Over the years, I've skimmed through various issues of "Skyscrapers from the Midwest." I'd see the AdHouse table at a small-press show, and I'd see Josh Cotter's colorful covers, featuring weird skeleton children or robots and think that his work was something I'd really like. But then I'd flip through the contents, see some anthropomorphic cats and rural landscapes and wonder what any of it had to do with those brilliantly imaginative covers. I never cared enough to actually buy any of the issues and read them to find out. And shame on me for not supporting Josh Cotter's work, because now that I have a copy of the hardcover collection of "Skyscrapers of the Midwest," I understand exactly what Cotter was doing and recognize that this collected edition is one of the best of the year.

Don't be like me and let the anthropomorphism and dream-like narrative sequences fool you: this is no whimsical lark of a comic. This is the work of an artist with a strong voice and a unique vision of his own childhood. A childhood filled with moments of joy and pain, uncanny situations and flights of fantasy, but above all, a sense of frustration and sadness that rings all too true. This is one of the most accurate visions of childhood that I have ever seen, in any medium.

The unnamed protagonist of the story, clearly meant as an analogue for the author's own self as a child, is geeky and overweight, and Cotter quickly establishes his relationship to the world in the opening pages as he's picked last for the kickball game while playing with his toy robot. He's not even picked last, really. He's the last one not picked, and when the older boy says, "sorry, bud. Teams are even now. Uh. . . you can be captain next time," we know everything we need to know about this character and the culture he lives in. He knows he won't be captain next time, and so do we.

Instead, he retreats into his fantasy world. It's a fantasy world in which only he can save the other children from the onslaught of an evil giant robot. The protagonist transforms into a giant robot himself, blasting the intruder with his wrist laser, causing the villain to flee while he gains the glory and the girls. Cotter doesn't change his drawing style when his characters shift into these fantasy sequences, and so the whole thing becomes strangely surreal. Cotter's scratchy, Robert Crumb-like line and frumpy characters blend seamlessly with the clunky, dented metal of the robots.

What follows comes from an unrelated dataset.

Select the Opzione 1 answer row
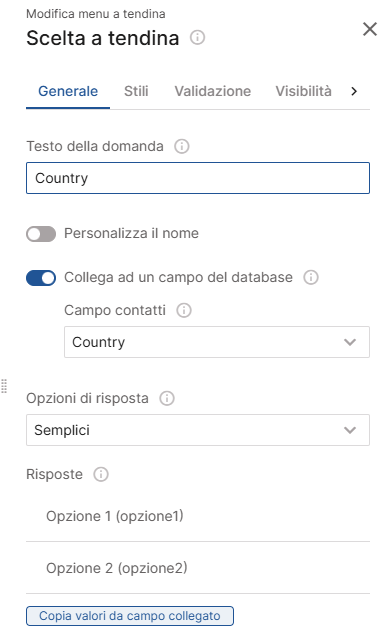point(198,516)
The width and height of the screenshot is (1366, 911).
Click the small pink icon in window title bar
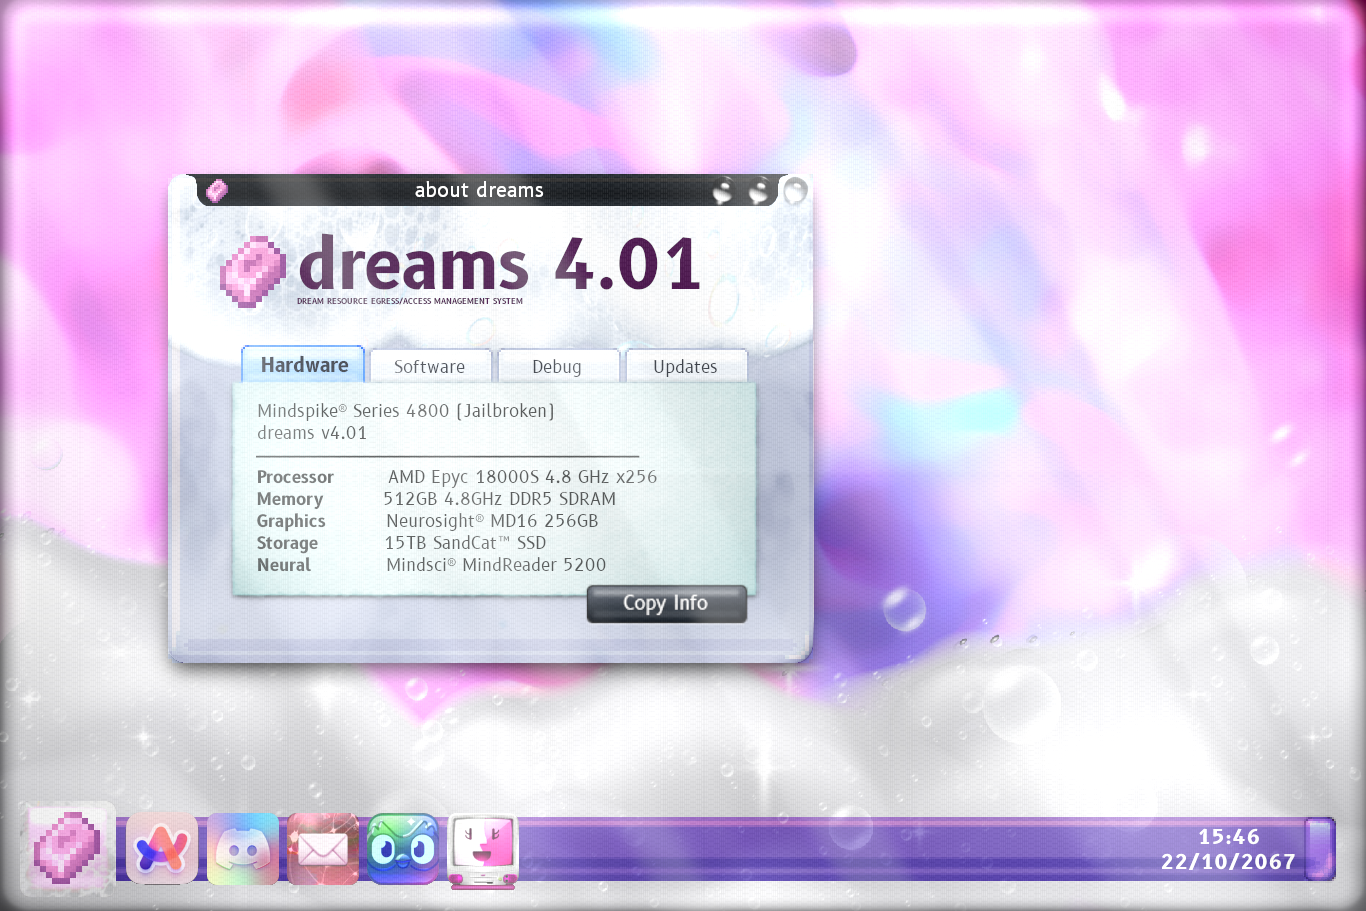[217, 190]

The only signifier Cotter gives us, to indicate that the giant robots are imaginary, is a cloud lettered with "poof" at the end of the sequence. It's a traditional indication for a relatively traditional childhood heroic fantasy, but what's fascinating about Cotter's use of both is that the fantasy is especially cruel (the evil robot steps on the heads of the kickball players, squishing them) and the "poof" is not used at all in later fantasy sequences. After the first one, he plays them all straight, allowing robots and humans and dead kitties with jetpack wings to coexist in a wonderful and terrible Midwestern reality.

I fell in love with this book, though, for two reasons: 1) The specific evocation of childhood -- Cotter's childhood, presumably, and his relationship with his younger brother. When the two boys are talking about the obscure He-Man character known as Moss Man, and the unique, strangely enticing smell of the action figure, I knew that Cotter and I (and thousands more from our generation) were kindred spirits. And 2) The unapologetic leaps from vignette to vignette, and from childhood to young adulthood and back again, without insulting the audience's intelligence. Cotter challenges the reader, jumping around in the narrative, showing what happens to the protagonist as a young adult, still the same awkward, eager-to-please, sad character, but with even more aggressive tendencies. With more anger. Cotter doesn't give us a simple narrative that says, "the character was picked on as a kid, so that messed him up later in life." Instead, Cotter weaves all of these sequences together to build a strong sense of place and identity. Whether it's truly autobiographical or not doesn't matter. Cotter has created something true and meaningful about the experience of growing up, and it's a powerful story.

Even after all the pain and misery and glimpses of contentment and maybe even joy, Cotter ends the book with a simple scene between the two brothers -- a scene from their younger days, before the protagonist turned into a much angrier young man. The scene takes place in a snowstorm and as the characters walk away, the snow covers their tracks, and the pages turn to whiteness, and then blankness. Unlike their footprints, the power of the story lingers, but ending the story in the snow is appropriate. Cotter has frozen these childhood moments in time, not with rosy nostalgia but with bleak honesty.

"Skyscrapers of the Midwest" deserves this hardcover edition, and it deserves all of the praise its received over the years. I'm embarrassed that it took me this long to finally dive into its pages, but now that I have, it's not a plunge that I'll ever forget.